If you have downstream processes, pipelines, or code that reads from the legacy results schema, update them to read from <client_key> before activating. You can use the legacy dual-write period to validate — both locations contain the same data while the instance remains in legacy mode, so you can point your processes at the new schema and confirm everything works before committing to activation.
Once ready, activate each legacy key:
CALL <application_name>.app_public.activate_instance('<ACTIVATION_CODE>');
Replace <activation_code> with the value from Step 1 for the legacy row.
Verify after activation
SELECT dentsu_client_key, status, is_default, legacy, client_schema FROM <application_name>.app_public.instance_config ORDER BY dentsu_client_key;
Confirm that:
- The key now shows
status=AVAILABLEandlegacy=FAKSE(activation transitions the key from legacy to activated mode) - A client schema has been created (e.g.
<client_key>) - Any non-legacy keys assigned to a different instance group now show
status=NOT AVAILABLE— this is expected and confirms the isolation is working
Step 3: Activate new keys
If you have keys with legacy=FALSE and status=AVAILABLE, these are newly provisioned dentsu Client Keys ready for activation.
If this is your only key (no legacy keys), activate it directly in your current Translate app instance:
CALL <application_name>.app_public.activate_instance('<ACTIVATION_CODE>');
Multi-tenant scenarios
If you have already activated a legacy key (Step 2) and the new key shows status=NOT AVAILABLE, it belongs to a different instance group and requires a separate Translate app instance:
- Install a new Translate app instance from the Snowflake Marketplace listing
In the new Translate app instance, query available keys:
SELECT dentsu_client_key, status, is_default, legacy, client_schema, activation_code FROM <application_name>.app_public.instance_config ORDER BY legacy DESC, dentsu_client_key;
- Locate the key you want to activate (
status=AVAILABLE) Activate it:
CALL <application_name>.app_public.activate_instance('<ACTIVATION_CODE>');Verify:
SELECT dentsu_client_key, status, is_default, legacy, client_schema FROM <application_name>.app_public.instance_config ORDER BY dentsu_client_key;
- Confirm that the key shows
status=ACTIVATEDand the client schema has been created
Repeat for each additional dentsu Client Key that requires its own Translate app instance.

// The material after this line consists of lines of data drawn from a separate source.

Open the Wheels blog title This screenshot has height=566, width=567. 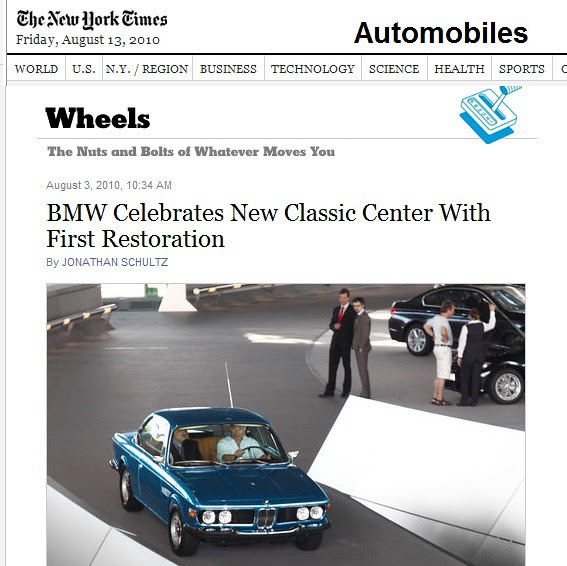[x=98, y=118]
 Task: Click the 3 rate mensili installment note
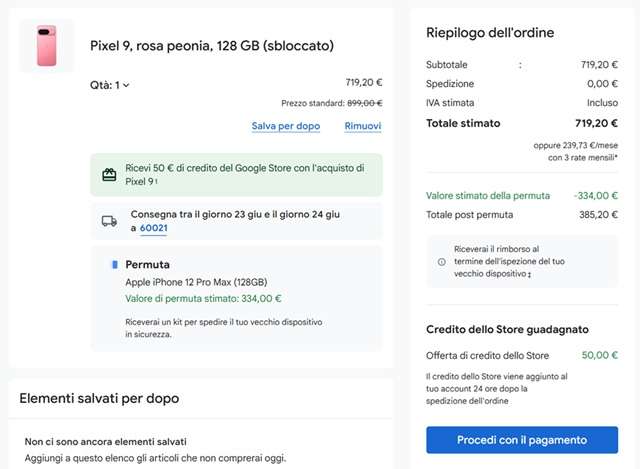583,157
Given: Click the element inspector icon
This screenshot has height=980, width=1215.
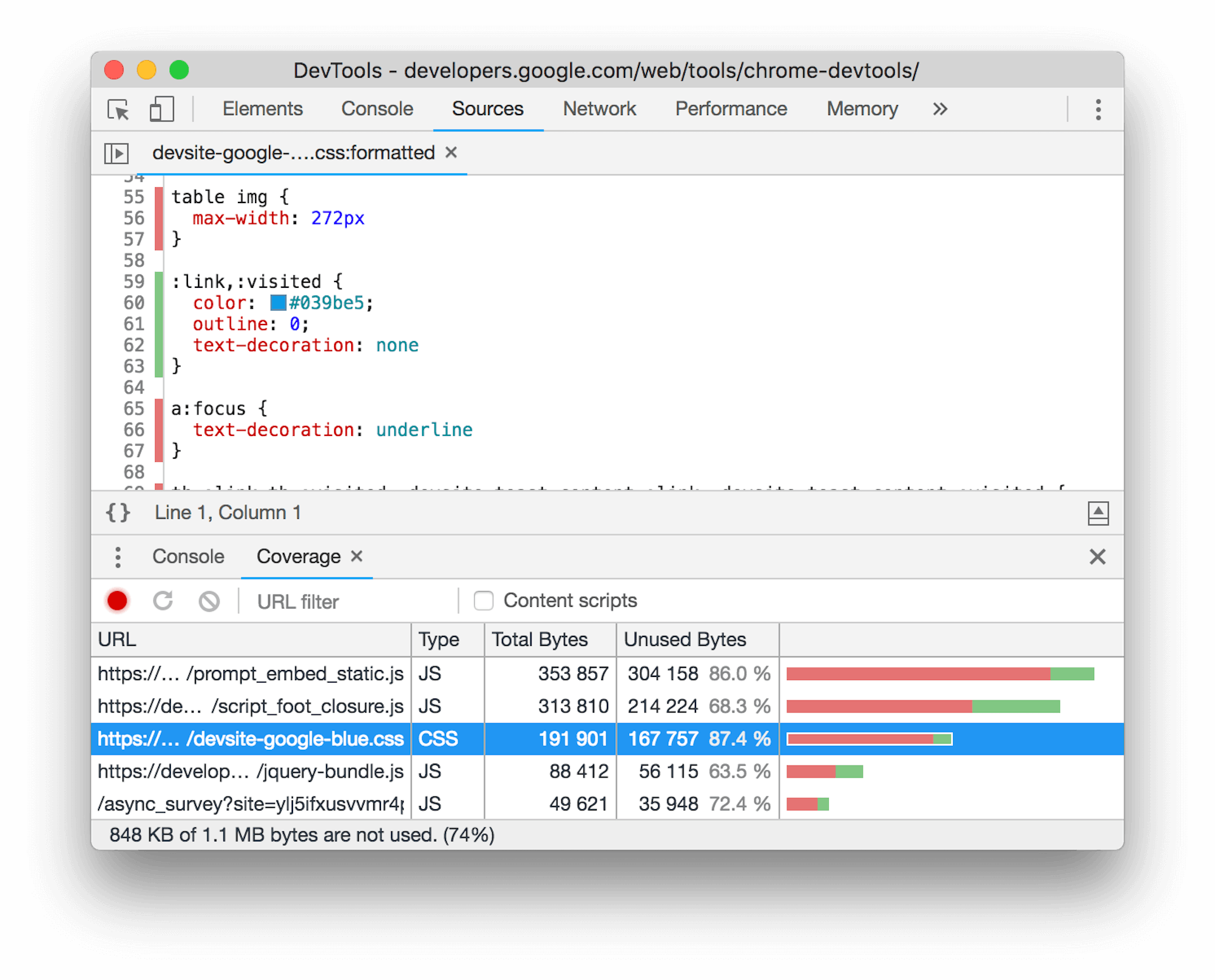Looking at the screenshot, I should pos(121,110).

Important: New (non-legacy) keys always write _to_table results to the client schema only (<client_key>.<template>_match_output). There is no dual-write to the legacy results schema.
Important notes
- Order matters. Always activate legacy keys first in your existing Translate app instance before installing new app instances for non-legacy keys. This ensures proper instance group isolation.
- One instance group per Translate app instance. Each Translate app instance can only hold keys from the same instance group. Attempting to activate a key from a different group returns: "is not authorized for this instance of the app."
- Legacy keys without activation. Legacy keys provide data access without explicit activation, but activating them is recommended to establish a dedicated client schema, consolidate your result output location, and prepare for potential multi-tenant activations.
Default key. The first activated key becomes the default. To change the default, use:
CALL <application_name>.app_public.activate_instance('<ACTIVATION_CODE>', TRUE);Deactivation. To deactivate a key:
CALL <application_name>.app_public.deactivate_instance('<ACTIVATION_CODE>');If the deactivated key was the default, the remaining activated key auto-promotes.